【荷主向】
1.関税保険(Duty Insurance)
商品を輸入する場合の関税に対して付ける保険です。
輸入税は貨物が輸入港で陸揚げされ通関の際に賦課されるものであり、航海途中で全損した場合には支払う必要はありません。
しかし従量税を課せられる貨物が航海途中で損害を被り、正品としての価値が下落したにも拘らず、輸入税は正品と同額か、それに近い額を課せられることがあります。
従価税の場合であっても必ずしも分損の程度に応じた減税が得られるとは限りません。
更に、通関後の国内輸送中において全損事故などを起こした場合は、支払済の輸入税部分は回収出来ないことになります。
このような点から輸入者は余計な関税を支払うことによる損失を受けるわけで、関税保険の必要性が出てきます。
輸入税は貨物が輸入国に到着してはじめて支払いの義務が生じるものであり、航海中の全損、一部の不着や共同海損は輸入税とは無関係なので、貨物自体の保険料率に比べて、その分だけ安くなり、また、関税額に対しての保険料となりますので、貨物の価額に加算して貨物自体の保険とするよりも保険料は割安になります。

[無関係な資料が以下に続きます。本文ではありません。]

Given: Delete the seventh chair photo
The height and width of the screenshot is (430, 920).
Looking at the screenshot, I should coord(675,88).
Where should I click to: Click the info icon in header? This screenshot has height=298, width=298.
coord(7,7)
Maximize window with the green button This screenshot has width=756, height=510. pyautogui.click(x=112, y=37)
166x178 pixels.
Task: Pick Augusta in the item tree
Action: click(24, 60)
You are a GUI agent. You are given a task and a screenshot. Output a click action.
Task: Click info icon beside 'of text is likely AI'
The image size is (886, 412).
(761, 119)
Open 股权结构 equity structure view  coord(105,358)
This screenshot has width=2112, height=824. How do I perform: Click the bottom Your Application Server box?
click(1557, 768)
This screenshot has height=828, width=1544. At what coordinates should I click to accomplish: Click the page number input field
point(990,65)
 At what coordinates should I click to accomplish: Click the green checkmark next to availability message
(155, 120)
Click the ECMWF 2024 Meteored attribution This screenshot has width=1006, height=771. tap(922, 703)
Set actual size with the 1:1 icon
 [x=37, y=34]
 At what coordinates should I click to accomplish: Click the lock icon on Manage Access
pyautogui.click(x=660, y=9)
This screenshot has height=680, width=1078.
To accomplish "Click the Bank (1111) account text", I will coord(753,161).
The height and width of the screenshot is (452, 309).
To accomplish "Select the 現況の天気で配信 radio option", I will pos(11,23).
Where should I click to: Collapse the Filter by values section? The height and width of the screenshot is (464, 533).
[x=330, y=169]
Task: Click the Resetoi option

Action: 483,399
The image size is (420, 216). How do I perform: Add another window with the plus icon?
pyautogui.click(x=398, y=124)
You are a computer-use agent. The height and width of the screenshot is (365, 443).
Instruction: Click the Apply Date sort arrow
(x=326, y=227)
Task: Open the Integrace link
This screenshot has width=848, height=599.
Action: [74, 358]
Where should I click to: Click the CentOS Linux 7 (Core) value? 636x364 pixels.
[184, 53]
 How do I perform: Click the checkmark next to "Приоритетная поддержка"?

2.前払運賃保険(Insurance of Advance Freight)
前払運賃契約(Freight Prepaid)の運賃額は、貨物の一部を構成したものとして処理されるので、その損害は貨物の損害程度に応じて、補償されます。


3.未必運賃保険(Insurance of Freight Contingency)
着払運賃契約(Freight Collect)の場合で、損傷貨物を受け取ったにも拘らず、運送契約に基づいて、到着数量に応じた運賃を払わなければならない場合に、荷主が被る経済的損失を補償する保険です。




【運送人向】
1.着払運賃保険(Insurance of Collectible Freight):
貨物に対する運賃が仕向地払(Freight Collect)のときは、仕向地に到着しない貨物部分について運送人は荷主から運賃を取得できません。その場合の運送契約上の運賃額との差額を補償する保険です。


2.貨物損害賠償責任保険
運送人(NVOCC)が受託した貨物に対して発行したHOUSE B/L(運送契約書) に基づき運送されるべき貨物に損害が発生してしまった場合、荷主は外航貨物海上保険に加入した保険会社に保険金を請求するか、または直接HOUSE B/Lを発行した運送人(NVOCC)に対して運送契約に基づき損害賠償請求をすることとなります。

①荷主が運送人(NVOCC)に直接請求を起こした場合で、運送契約上運送人(NVOCC)に賠償責任があるときには、運送人(NVOCC)は荷主に対して賠償金を支払わなければなりません。または、
②運送人(NVOCC)は保険金を荷主に支払った外航貨物海上保険の保険会社から代位求償を受ける場合もあります。
このようなケースに対して、運送人(NVOCC)の損害をカバーする保険です。


3.未必運賃保険(Insurance of Freight Contingency)
着払運賃契約(Freight Collect)の場合で、確定取得約款がない運送契約に基づいて、到着数量に応じた運賃のみしか回収できない場合に、貨物損害による運賃の損失をカバーするために、運送人が被る損失を補償する保険です。